A few weeks ago this column contained the phrase "a serial destroyer of value". I'm afraid too many stock market companies, most of them small caps, justify such a brutal description. Often enticing plans encourage investors to pump hard-earned cash into ventures that conspicuously fail to deliver.

It would be grossly unfair to foist such a label on Essenden even if it has yet to produce any reward for shareholders. And I should add that although it has a new chairman and chief executive it is not the company mentioned in the earlier article.

Yet, not for the first time, the group, which in a former incarnation was a constituent of the no pain, no gain portfolio, has embarked on the recovery trail. Let's hope that after previous disappointments what is now the nation's largest player in the ten-pin bowling arena finally hits the target.

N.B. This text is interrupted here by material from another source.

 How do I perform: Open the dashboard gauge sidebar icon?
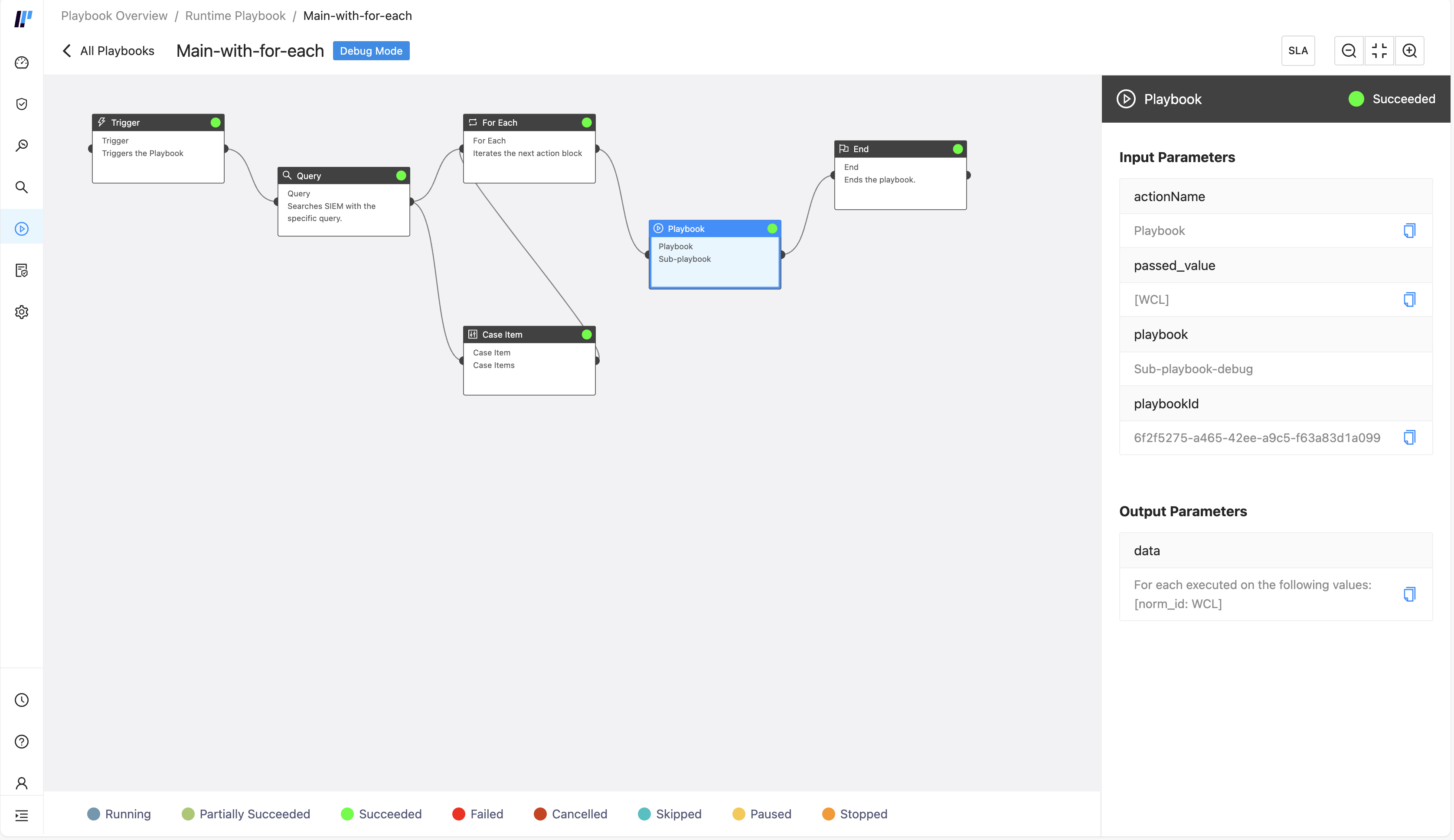pos(22,62)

Nick Basing, 47, is the man recruited as chief executive to drive Essenden forward. He has a fine business record but his tenure, which commenced in August, has yet to inspire the stock market.

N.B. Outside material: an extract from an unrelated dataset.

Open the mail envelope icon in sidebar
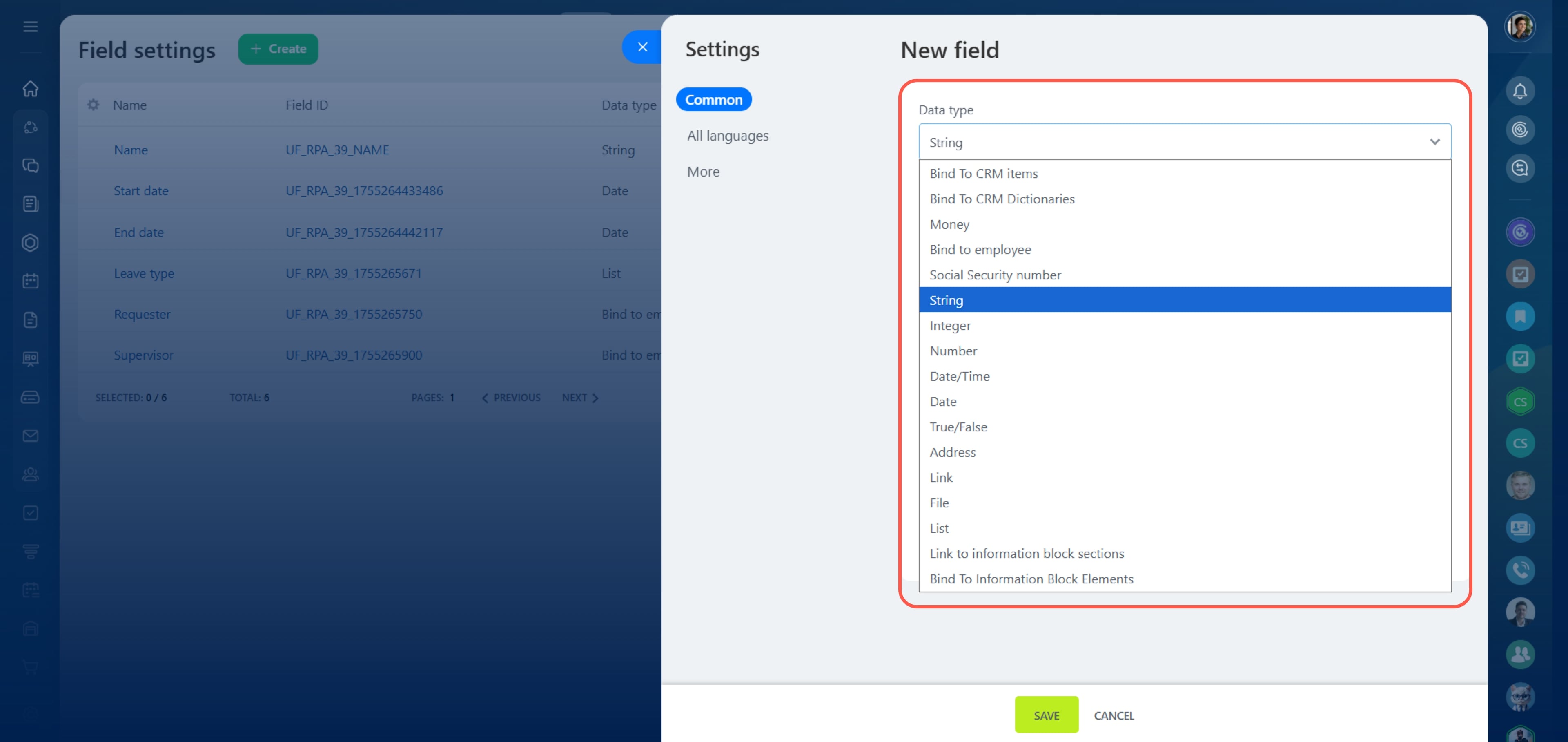This screenshot has height=742, width=1568. point(31,436)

When I first encountered the group it was known as Allied Leisure and embraced a disarray of interests, ranging from fast-food outlets to pubs. It was not particularly successful.

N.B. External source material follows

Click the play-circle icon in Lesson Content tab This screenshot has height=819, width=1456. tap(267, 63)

Then, with powerful institutional support, Nick Oppenheim arrived. Through a previous venture he had established a reputation as a leisure entrepreneur. He had moved in on an ailing pub restaurant chain called Whitegate Leisure and transformed it into Northern Leisure, a discotheque group that attracted a £400m takeover from Luminar. In a few years a £100 investment had grown to £758.

But he found Allied, renamed Georgica, a more difficult assignment. Businesses were sold and added and it emerged as a ten-pin bowling and snooker club group. Some profits were achieved. But in the past two years losses were incurred.

The shares arrived in the portfolio at 87p in 2005. They were, perhaps rather luckily, sold two years later at 151p. I didn't anticipate the problems ahead. My sale followed plans to split the group into stand-alone ten-pin and snooker operations. Such demergers are against portfolio rules.

In the event the break-up was put on hold with the snooker clubs later sold. The ten-pin bowling business was offered around but in the harsh climate of the past few years buyers were reluctant to appear.

So Georgica became Essenden and the board revamped. Roy Macnamara took over as chairman, and the capital was divided into shares and loan notes. The shares are 19p and the notes, traded on Plus, are 37p.

Since his arrival Mr Basing has launched a number of initiatives, including introducing karaoke and improving food and drink offerings. Teaching customers how to bowl and cutting management layers are other developments. The group has 38 sites covering 1.2 million square feet which is to become a "portfolio of modern leisure retail attractions".

Mr Basing is best known for developing Paramount Restaurants, the Chez Gerard chain. He led a £15.2m takeover; the business was some years later sold for £107.5m. Paramount was also once a member of the portfolio. In an earlier existence it was a pub company that, in effect, gave up the ghost when Stock Exchange red tape blocked a takeover. I sold between the switch from pubs to restaurants, netting a 10p gain on a 15p outlay.

Since the new regime appeared, the shares have had a difficult time. What looked like institutional selling created a sharp tumble earlier this year. But Essenden retains some impressive major shareholders. North Atlantic Value Trust, which is related to the JO Hambro financial group, has 25.3 per cent of the capital and Trefick, the investment vehicle of the legendary investor Jack Petchey, aged 85, sits on 19.4 per cent. Other big names include Schroders (14.7 per cent) and Man Group (8.7 per cent).

With such heavyweight backing, Essenden should be a highly successful investment. Yet shareholders are nursing losses.

I suspect it is now in the last chance saloon. Mediocrity must be transformed into success. Mr Basing should have enough clout to ensure it achieves some top scores. And who knows? If he succeeds – and I think he will – the shares could return to the portfolio.